Even though there can be a problem of over-supply (“There’s no point having a non-fungible token if you have an unlimited supply,” he said), he emphasized that all assets have inherent value.
The next principle is traceability.
“Blockchain is a key part of Web 3.0 because once a transaction has been recorded, it can be accessed forever,” he said.
The final point Wade highlighted was decentralization and that Web 3.0 would no longer be governed by middlemen.
“Probably the biggest example today is decentralized finance,” he said, pointing to forms of alternative finance like crowdfunding.
In his session, “Future of work: How to lead your team in a hybrid world”, Robert Hooijberg, Professor of Organizational Behaviour, talked about the breakthroughs that had emerged out of the COVID-19 pandemic.
“If I had told you in 2019 that your company would have 100% of its employees working from home in less than two weeks, you would have wondered if I was mad,” he said.
He highlighted six ways in which the corporate response to the pandemic had improved businesses.
“The best of human behavior came out,” he said.
There was the speed of implementation; more than just the acceptance of change, it was businesses embracing change; engagement from employees; personal connections and care; leaders stepping up to the need for change; and greater trust within organizations.

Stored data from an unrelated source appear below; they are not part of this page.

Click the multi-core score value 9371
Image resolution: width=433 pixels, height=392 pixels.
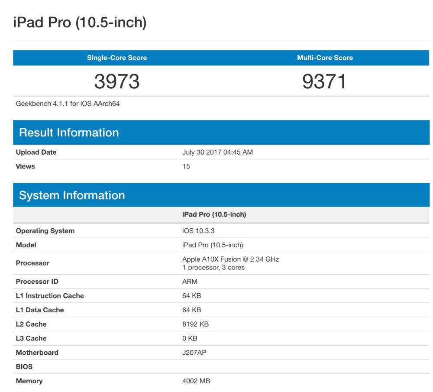click(325, 81)

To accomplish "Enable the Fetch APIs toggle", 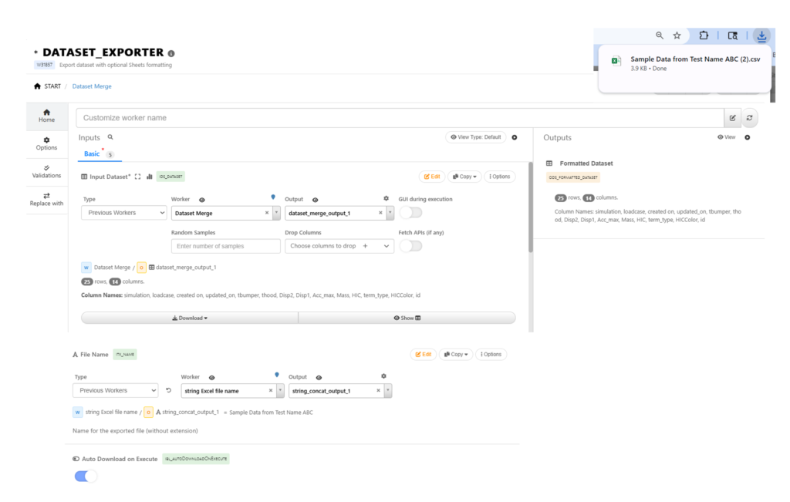I will pyautogui.click(x=410, y=246).
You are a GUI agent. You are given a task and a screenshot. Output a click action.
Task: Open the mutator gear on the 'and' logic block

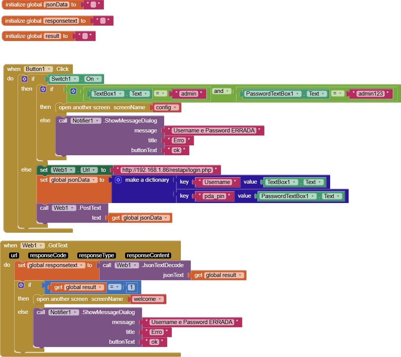pos(73,91)
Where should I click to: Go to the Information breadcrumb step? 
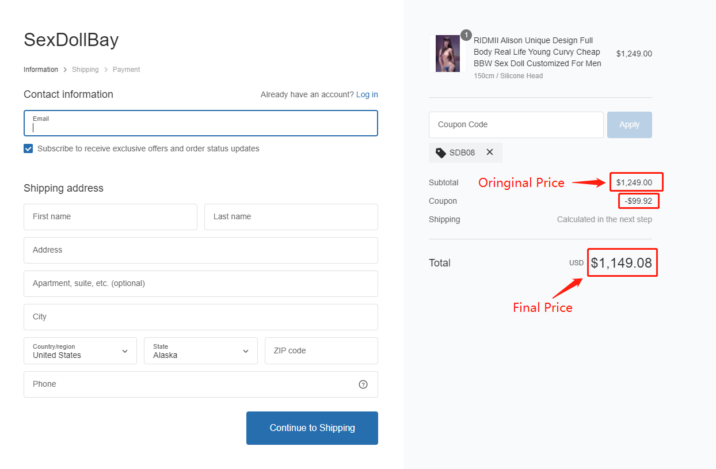click(x=41, y=70)
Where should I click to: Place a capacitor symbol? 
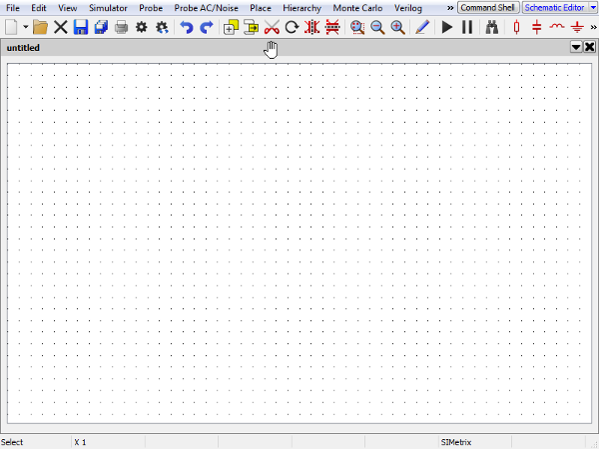click(537, 27)

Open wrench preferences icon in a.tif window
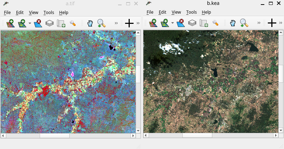(73, 23)
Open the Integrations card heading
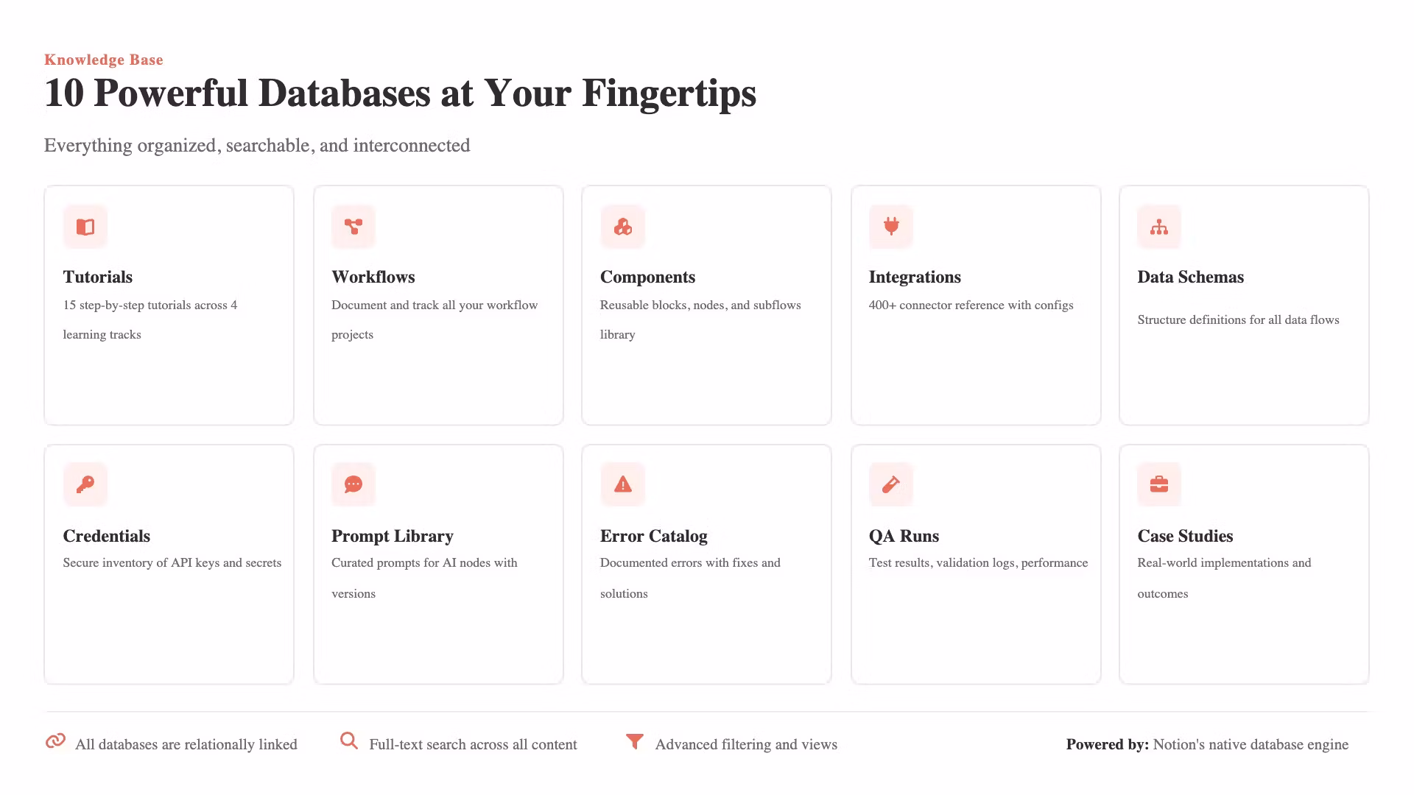 pyautogui.click(x=915, y=277)
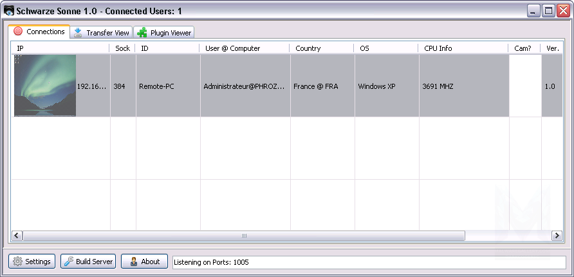Click the Plugin Viewer puzzle icon
The height and width of the screenshot is (277, 574).
tap(142, 32)
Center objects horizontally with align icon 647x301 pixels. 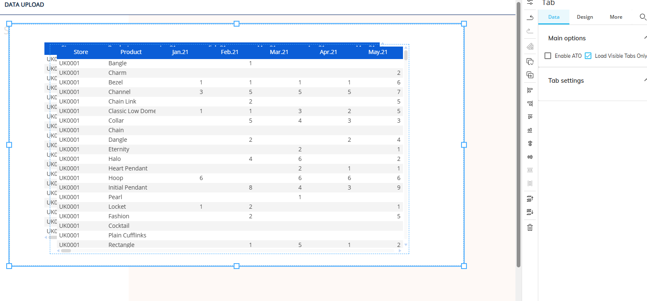(x=530, y=143)
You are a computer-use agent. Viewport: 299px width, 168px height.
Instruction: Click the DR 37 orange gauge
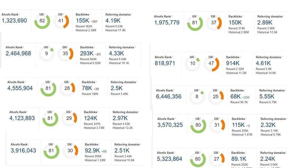point(214,23)
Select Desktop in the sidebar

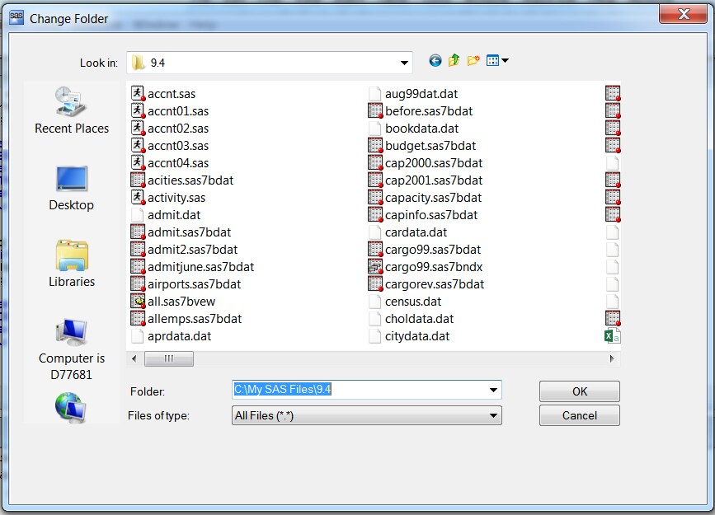click(72, 187)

“People started coming up with new ideas and new ways of doing things,” he said. “Engagement within organizations was high. People were not just doing laundry and watching Netflix.”
Threats from new players
In his session, “Nonmarket Strategy: Align external stakeholders for competitive advantage”, David Bach, IMD’s Dean of Innovation and Programs, presented case studies of German automotive manufacturer Volkswagen and San Francisco-based electric mobility business Lime to look at their non-market strategy.
“Lime’s market positioning,” he said, “is about smart, sustainable, last-mile transit in urban areas while their non-market positioning is about fostering safety and more liveable cities.”
After lunch, Howard Yu, Professor of Management and Innovation, in his session “Becoming Future-Ready: Prepare your organization for what lies ahead”, pointed out that 30 years ago, 70% of the valuation of most Fortune 500 companies rested in tangible assets with the rest made up of “intangible IP technology”. Nowadays that ratio has flipped.
But new players, like New York-based Harry’s, are using a subscription model.
“They have a very strong Instagram account and YouTube following,” he said. Because the firm started with e-commerce, it didn’t need to create a distribution channel like traditional firms.
“Brands like this are usually more purpose-driven and emphasize their sustainability claims when they communicate to the marketplace,” he said.
These new, innovative firms are not a small threat. Yu said that, over the past five years within the US, US$15bn of razor sales have moved away from traditional brands to smaller ones.